PROBLEM STATEMENT =>
Carry on the passage about combining mediation and arbitration below, picking up after its last sentence.

EXCERPTED PASSAGE =>
○ ○ ○ ○

Rafal Morek’s post last month, Investor-state disputes: how arbitration and mediation can intertwine to provide more resonant solutions, emphasized the increasing use of mediation to resolve investor-state disputes, albeit still confined to a small number of cases under the International Centre for Settlement of Investment Disputes (ICSID) Convention.

As the late Professor Derek Roebuck noted in The Myth of Modern Mediation in 2007:

“Everywhere in the Ancient Greek world, including Ptolemaic Egypt, arbitration was normal and in arbitration the mediation element was primary.”

Switching hats

So why is it still uncommon, after so many centuries, for arbitrators and mediators to “switch hats” in order to achieve the outcome best suited to the disputants’ needs in the most efficient and cost-effective manner?

Apart from relative speed and economy, hybrid processes such as Med-Arb and Arb-Med give the parties certainty that, either by agreement or by award, their dispute will be resolved. The parties are at liberty to put a time limit on that in their Med-Arb or Arb-Med agreement. If they use only mediation, they run the risk of not settling all the issues in dispute. If they use only arbitration, they know that all the issues will be resolved but they deprive themselves of the creative options their own negotiated settlement agreement might provide.

○ ○ ○ ○

INFORMATION GIVEN =>
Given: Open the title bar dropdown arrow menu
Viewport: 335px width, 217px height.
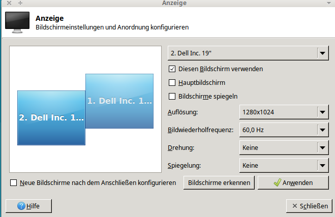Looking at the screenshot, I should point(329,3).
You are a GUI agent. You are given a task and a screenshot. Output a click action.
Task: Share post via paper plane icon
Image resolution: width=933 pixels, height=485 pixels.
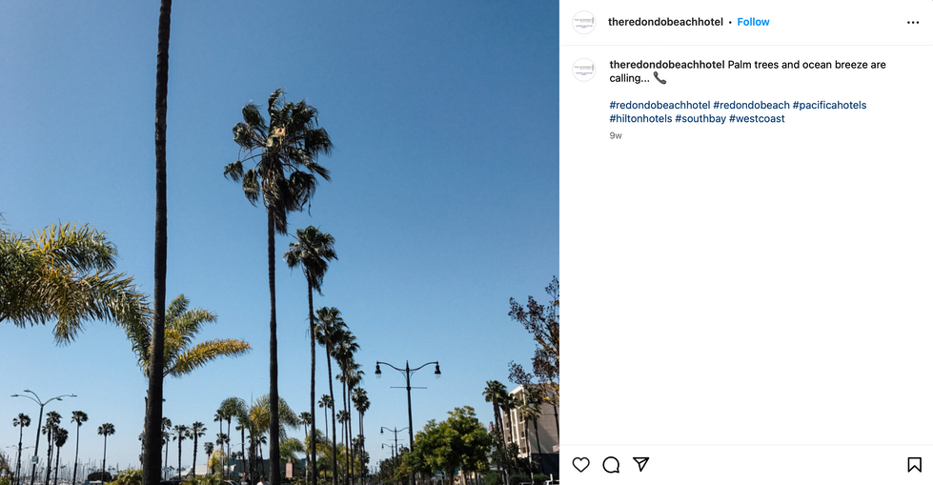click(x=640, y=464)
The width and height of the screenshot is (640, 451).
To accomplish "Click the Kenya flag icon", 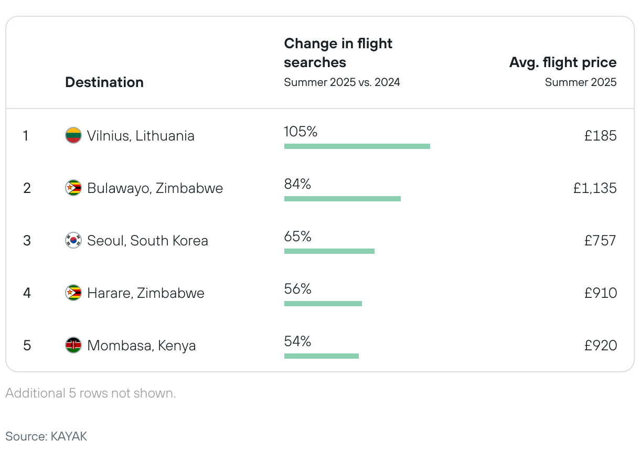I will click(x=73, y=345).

○ ○ ○ ○

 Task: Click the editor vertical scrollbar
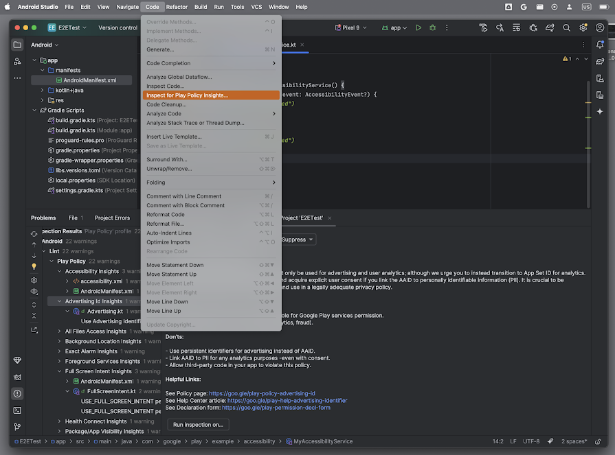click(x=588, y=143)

○ ○ ○ ○

WRITTEN RESPONSE =>
In a 2002 article in the Journal of Applied Psychology, Putting the cart before the horse: the benefits of arbitrating before mediating,   the authors examined the impact of Med-Arb and Arb-Med on various dispute outcomes involving three disputant structures – individual v. individual, individual v. team, and team v. team. The authors found that disputants in the Arb-Med procedure settled in the mediation phase more frequently and achieved settlements of higher joint benefit than did disputants in the Med-Arb procedure. They concluded that Arb-Med may have broader applicability than originally imagined.


The Arb-Med process involves the arbitrator conducting a hearing and producing an award which is concealed from the disputants while the arbitrator mediates. If the dispute is not settled in the mediation, the award is revealed and is (usually) binding on the parties. However, a common criticism of the Arb-Med process is that, if the dispute is settled in the mediation phase, the time and cost of the arbitration will have been wasted. Another criticism is that where suggestions by the mediator in the mediation phase are taken as hints as to the content of the already sealed arbitral award, the parties will be inappropriately coerced into settlement. However, Arb-Med does have the advantage that it avoids the criticisms of the Med-Arb process mentioned below.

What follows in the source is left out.